Work request:
Below is a listing. Quote from it, exactly, the lines from the one containing "Instruction: Switch to" down to the one containing "Task: Click the N배송", both ends included, and nothing else.
(Extracted entries begins)
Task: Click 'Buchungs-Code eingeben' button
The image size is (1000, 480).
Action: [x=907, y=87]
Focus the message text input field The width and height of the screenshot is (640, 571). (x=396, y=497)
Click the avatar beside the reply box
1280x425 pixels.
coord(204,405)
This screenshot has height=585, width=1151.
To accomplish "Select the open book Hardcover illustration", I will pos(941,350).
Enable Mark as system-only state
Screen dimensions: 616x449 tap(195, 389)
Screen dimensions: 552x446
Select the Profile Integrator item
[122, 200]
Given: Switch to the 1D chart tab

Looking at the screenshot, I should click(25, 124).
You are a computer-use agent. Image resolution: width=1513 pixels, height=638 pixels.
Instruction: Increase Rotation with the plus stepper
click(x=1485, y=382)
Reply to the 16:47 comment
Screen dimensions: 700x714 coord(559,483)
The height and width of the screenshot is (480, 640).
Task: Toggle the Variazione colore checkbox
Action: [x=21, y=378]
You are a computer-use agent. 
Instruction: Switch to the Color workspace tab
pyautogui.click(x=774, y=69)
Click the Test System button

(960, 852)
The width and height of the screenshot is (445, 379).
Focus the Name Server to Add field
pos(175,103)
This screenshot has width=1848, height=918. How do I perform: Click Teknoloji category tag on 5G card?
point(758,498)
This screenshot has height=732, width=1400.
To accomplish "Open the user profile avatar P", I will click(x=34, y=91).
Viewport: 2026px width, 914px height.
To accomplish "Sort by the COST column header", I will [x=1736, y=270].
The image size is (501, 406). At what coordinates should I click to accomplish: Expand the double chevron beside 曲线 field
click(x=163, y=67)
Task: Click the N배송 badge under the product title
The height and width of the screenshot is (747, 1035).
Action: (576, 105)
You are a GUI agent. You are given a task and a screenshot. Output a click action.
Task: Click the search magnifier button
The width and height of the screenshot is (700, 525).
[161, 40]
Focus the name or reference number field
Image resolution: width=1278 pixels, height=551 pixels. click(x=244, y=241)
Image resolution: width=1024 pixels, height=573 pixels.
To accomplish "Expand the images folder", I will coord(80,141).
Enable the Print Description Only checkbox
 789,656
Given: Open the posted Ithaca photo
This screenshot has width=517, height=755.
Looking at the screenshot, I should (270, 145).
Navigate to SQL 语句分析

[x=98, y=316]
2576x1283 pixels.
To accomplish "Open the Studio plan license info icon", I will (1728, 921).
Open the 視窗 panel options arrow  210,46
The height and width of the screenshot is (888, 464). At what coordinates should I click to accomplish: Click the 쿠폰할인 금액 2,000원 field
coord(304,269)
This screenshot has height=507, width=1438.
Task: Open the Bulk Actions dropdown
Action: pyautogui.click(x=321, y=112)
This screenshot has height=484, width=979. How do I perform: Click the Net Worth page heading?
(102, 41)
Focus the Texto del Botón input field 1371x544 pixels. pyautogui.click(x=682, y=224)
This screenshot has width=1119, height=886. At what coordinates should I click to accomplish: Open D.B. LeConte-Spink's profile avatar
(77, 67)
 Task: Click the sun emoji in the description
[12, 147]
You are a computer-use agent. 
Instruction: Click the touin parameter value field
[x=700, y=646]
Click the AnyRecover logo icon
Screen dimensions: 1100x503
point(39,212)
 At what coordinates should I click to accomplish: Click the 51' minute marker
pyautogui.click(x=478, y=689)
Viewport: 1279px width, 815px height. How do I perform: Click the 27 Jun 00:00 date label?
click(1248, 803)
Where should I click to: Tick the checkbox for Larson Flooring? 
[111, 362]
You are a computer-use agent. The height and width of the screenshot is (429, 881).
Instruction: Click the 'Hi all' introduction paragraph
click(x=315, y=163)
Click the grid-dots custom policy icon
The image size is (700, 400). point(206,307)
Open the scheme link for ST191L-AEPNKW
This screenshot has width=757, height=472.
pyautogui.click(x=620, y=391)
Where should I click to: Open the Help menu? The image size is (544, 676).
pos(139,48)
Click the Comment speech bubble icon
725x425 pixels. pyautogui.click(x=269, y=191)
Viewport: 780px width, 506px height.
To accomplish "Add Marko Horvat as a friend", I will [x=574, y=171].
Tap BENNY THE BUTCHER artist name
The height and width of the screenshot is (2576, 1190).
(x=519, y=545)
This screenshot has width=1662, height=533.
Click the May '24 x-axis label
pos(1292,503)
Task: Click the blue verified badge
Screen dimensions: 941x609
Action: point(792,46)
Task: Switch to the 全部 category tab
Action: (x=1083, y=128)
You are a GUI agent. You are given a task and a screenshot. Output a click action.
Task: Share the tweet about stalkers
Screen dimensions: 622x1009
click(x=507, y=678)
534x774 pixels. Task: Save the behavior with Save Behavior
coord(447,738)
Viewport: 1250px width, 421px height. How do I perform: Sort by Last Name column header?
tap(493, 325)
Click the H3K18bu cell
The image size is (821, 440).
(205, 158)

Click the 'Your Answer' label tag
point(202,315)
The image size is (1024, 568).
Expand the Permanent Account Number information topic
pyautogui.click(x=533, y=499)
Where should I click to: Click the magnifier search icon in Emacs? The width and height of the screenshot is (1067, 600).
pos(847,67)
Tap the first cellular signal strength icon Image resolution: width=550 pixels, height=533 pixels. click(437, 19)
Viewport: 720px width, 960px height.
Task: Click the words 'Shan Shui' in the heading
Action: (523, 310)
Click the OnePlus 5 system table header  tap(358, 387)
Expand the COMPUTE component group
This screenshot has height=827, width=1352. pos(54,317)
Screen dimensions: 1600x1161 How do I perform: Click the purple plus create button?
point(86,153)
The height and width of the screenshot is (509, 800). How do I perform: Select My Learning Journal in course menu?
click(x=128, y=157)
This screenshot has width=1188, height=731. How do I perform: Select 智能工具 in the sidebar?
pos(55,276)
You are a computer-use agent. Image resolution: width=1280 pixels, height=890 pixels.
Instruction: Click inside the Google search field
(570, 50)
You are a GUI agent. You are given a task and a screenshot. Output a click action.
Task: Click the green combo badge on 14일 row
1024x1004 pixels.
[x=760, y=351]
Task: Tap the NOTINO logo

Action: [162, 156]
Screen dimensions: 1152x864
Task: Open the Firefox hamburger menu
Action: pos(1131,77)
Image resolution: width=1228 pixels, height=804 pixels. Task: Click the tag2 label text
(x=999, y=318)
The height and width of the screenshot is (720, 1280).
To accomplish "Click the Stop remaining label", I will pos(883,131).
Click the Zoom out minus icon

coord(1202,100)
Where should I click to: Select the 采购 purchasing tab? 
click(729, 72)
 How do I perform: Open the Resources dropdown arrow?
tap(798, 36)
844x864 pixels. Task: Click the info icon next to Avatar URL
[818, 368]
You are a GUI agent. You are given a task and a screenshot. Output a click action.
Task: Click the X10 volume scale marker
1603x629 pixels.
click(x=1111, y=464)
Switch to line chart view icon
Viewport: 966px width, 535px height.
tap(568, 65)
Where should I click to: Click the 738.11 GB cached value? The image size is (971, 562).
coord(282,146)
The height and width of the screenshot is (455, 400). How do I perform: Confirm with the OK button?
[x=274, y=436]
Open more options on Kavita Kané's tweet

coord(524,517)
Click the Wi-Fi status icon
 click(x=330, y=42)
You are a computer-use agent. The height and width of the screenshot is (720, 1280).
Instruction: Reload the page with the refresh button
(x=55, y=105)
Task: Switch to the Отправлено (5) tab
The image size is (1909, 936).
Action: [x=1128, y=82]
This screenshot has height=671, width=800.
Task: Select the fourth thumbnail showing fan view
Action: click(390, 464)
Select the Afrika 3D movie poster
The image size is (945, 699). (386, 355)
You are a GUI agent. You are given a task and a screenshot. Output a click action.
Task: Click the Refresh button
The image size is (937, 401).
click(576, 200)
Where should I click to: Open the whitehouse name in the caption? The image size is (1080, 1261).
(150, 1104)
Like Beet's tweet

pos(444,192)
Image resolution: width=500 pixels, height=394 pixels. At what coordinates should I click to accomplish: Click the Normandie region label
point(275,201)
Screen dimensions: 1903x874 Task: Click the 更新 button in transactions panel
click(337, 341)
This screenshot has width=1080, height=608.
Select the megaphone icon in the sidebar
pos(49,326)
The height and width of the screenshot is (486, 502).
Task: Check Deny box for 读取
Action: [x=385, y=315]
(Extracted entries ends)
Your response:
Instruction: Switch to the Color workspace tab
pyautogui.click(x=774, y=69)
Click the Test System button

(960, 852)
The width and height of the screenshot is (445, 379).
Focus the Name Server to Add field
pos(175,103)
This screenshot has width=1848, height=918. How do I perform: Click Teknoloji category tag on 5G card?
point(758,498)
This screenshot has height=732, width=1400.
To accomplish "Open the user profile avatar P", I will click(x=34, y=91).
Viewport: 2026px width, 914px height.
To accomplish "Sort by the COST column header", I will [x=1736, y=270].
The image size is (501, 406). At what coordinates should I click to accomplish: Expand the double chevron beside 曲线 field
click(x=163, y=67)
Task: Click the N배송 badge under the product title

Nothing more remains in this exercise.